As widely expected, the Federal Reserve delivered a third consecutive interest rate reduction and maintained their outlook for just one cut in 2026. The vote was 9-3 to lower rates to a range of 3.5% to 3.75%. Two of the dissentions advocated no change in interest rates while a third wanted a 0.50% reduction. This was the first time there was three dissents since 2019.
The dissent and the rate projections division among policymakers that have emerged over whether weakness in the labor mark or stubborn inflation represents the larger danger to the economy.
In their new economic forecasts officials ‘median projection pointed to one cut in 2026 and one in 2027. The rate outlook remained deeply divided. Seven officials indicated they favored holding rates steady for all of 2026 while eight signaled support for at least wo.
Officials upgraded their median outlook for growth in 2026 to 2.3% from the 1.8% they projected in September. The Committee also foresaw inflation declining to 2.4% next year from 2.6% they projected in September.
FRB Chair Powell has always cautioned that the dot-plot is not a pledge or plan and is simply the median of each official’s point in time best guess as to where the Fed will be.
It is however the only benchmark investors have to go on as a gauge of what the Fed might do.
Regarding the balance sheet, the Fed stated it will begin buying $40 billion of Treasury bills per month starting December 12 to help relieve liquidity issues within the banking system.

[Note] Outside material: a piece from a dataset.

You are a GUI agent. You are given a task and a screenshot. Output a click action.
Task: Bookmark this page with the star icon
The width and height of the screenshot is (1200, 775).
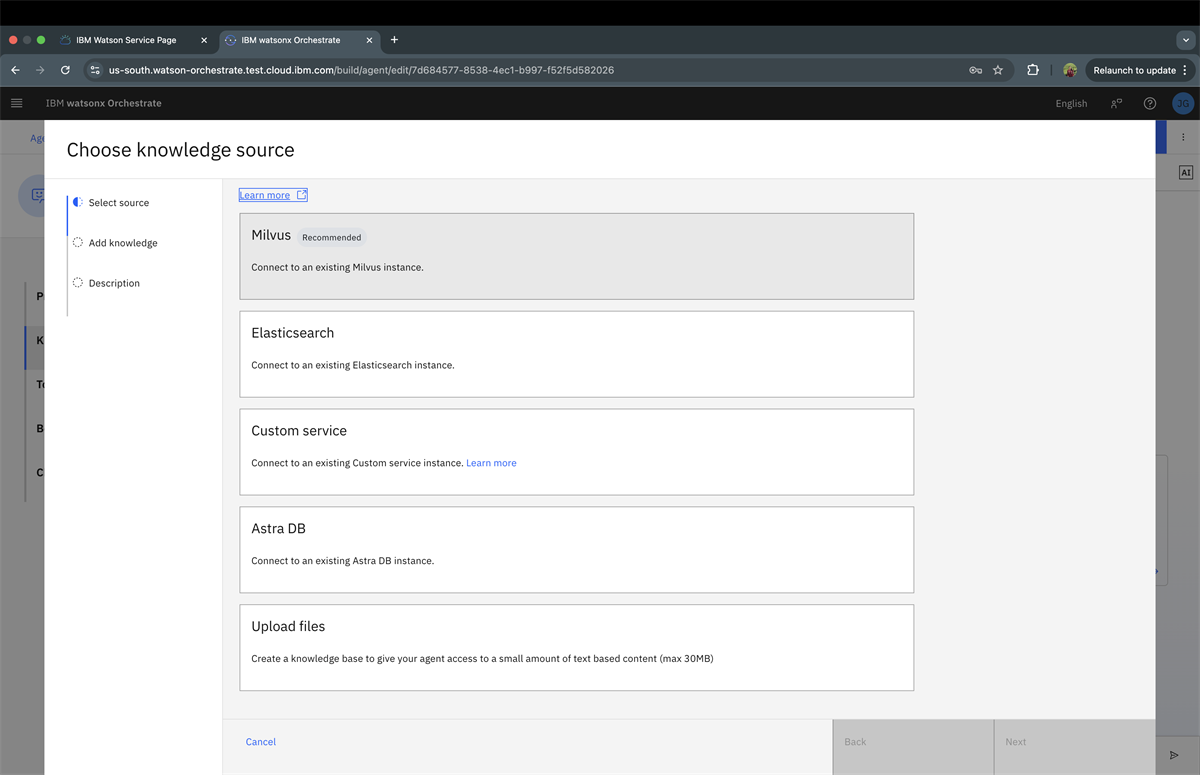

The neutral rate, or the interest rate that is neither stimulative or constrictive remained in the wide range of 2.6% to 3.9%. This indicator is pivotal regarding the pricing of longer-dated Treasuries.
Short dated Treasuries rallied on the announcement causing the yield curve to modestly steepen. [Note: the market believes there may be two interest rate cuts next year]
Equities were initially muted on the outcome of the meeting but then staged a moderate rally following Powell’s post meeting remarks. Is it because Powell may be considered as a lame duck and more accommodative Fed Chair is expected to be announced? Will he be approved by Congress?
Powell did comment that at this moment he sees no base case that would justify a rate increase.
What will happen today? After the close ORCL posted results that were regarded as mixed, as cloud revenue disappointed, raising concerns that their planned debt load may be too great. Shares are down about 11% premarket.
For what it is worth department, the must own, no risk Internet stock from 2000 finally retraced its 88% loss from that era, making a new high 25 years later.
Last night the foreign markets were mixed. London was up 0.10%, Paris up 0.46% and Frankfurt up 0.08% . China was down 0.7%, Japan down 0.90% and Hang Seng down 0.04%.
Futures are bifurcated as Dow futures ae flat and NASDAQ down 0.5% on OCRL. The 10-year is up 2/32 to yield 4.14%.